Stuart Tinney OAM was inducted into the Sport Australia Hall of Fame in 2003 as an Athlete Member for his contribution to the sport of equestrian.
Tinney was the only Australian-based rider in the Australian Three-Day Event Team at the 2000 Sydney Olympic Games. The other three members (Phillip Dutton, Andrew Hoy, Matt Ryan) were based in either Great Britain, or the United Sates of America.
It has long been the belief that to ‘make it’ in the sport of Eventing, one must pack up and move to the other side of the world. At the Sydney Olympics, Stuart Tinney proved this theory wrong. Not only was he selected as a member of the Australian team, he led that team to the gold medal dais. Tinney’s score left him individually in first place. His performance was better than anyone else in the world. Under the old rule, Tinney would have been awarded also an individual gold medal.

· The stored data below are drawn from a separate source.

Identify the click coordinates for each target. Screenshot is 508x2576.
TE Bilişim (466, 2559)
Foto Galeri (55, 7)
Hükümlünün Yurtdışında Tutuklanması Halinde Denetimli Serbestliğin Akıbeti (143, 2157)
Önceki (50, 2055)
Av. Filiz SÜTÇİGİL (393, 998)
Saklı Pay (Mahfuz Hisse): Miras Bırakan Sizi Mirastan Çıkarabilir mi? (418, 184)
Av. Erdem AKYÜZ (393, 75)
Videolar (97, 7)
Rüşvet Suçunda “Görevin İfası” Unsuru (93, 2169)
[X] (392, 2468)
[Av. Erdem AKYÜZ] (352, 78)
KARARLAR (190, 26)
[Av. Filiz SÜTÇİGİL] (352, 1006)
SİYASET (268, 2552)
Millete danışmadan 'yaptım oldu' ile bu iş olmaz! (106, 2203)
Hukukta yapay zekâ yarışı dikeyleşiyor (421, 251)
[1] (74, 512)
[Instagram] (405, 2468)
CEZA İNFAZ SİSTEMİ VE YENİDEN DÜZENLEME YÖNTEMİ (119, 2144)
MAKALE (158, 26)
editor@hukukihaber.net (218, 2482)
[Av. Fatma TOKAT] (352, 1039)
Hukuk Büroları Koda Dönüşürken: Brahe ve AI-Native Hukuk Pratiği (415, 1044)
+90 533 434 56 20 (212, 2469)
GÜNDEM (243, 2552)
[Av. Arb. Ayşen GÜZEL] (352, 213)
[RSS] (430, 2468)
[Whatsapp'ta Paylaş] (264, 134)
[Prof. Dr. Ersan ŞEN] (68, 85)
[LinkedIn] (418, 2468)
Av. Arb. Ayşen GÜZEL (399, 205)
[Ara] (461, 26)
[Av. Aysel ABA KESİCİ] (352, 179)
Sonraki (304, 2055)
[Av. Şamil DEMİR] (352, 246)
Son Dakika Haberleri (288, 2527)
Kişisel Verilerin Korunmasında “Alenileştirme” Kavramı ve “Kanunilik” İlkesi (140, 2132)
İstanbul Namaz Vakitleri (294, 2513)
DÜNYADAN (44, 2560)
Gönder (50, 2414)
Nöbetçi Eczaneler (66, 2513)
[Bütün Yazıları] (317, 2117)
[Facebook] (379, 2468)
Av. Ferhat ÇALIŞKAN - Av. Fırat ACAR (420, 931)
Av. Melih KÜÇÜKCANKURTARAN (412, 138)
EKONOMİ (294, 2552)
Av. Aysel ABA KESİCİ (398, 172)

Tinney represented Australia again at the 2004 Athens Olympics and has also competed internationally at the World Equestrian Games, and at Badminton, recording a ninth placing as the team rider on Jeepster at the 1988 Equestrian Games.
Tinney remembers his performance out of the saddle at Badminton in 1999 as the most embarrassing moment of his life. He jumped into the crowd and had the resulting photos published in newspapers and sporting magazines all over the world.
Over the past two decades Stuart, with support from his wife, Karen, has created a reputable equestrian business training horses and riders for the Olympic disciplines. Stuart is an accredited level three coach (the highest possible). Many elite riders under the Tinney tutorage have progressed on to represent their country.
In 2000 Stuart was awarded the Medal of the Order of Australia (OAM) for his services to the sport of equestrian.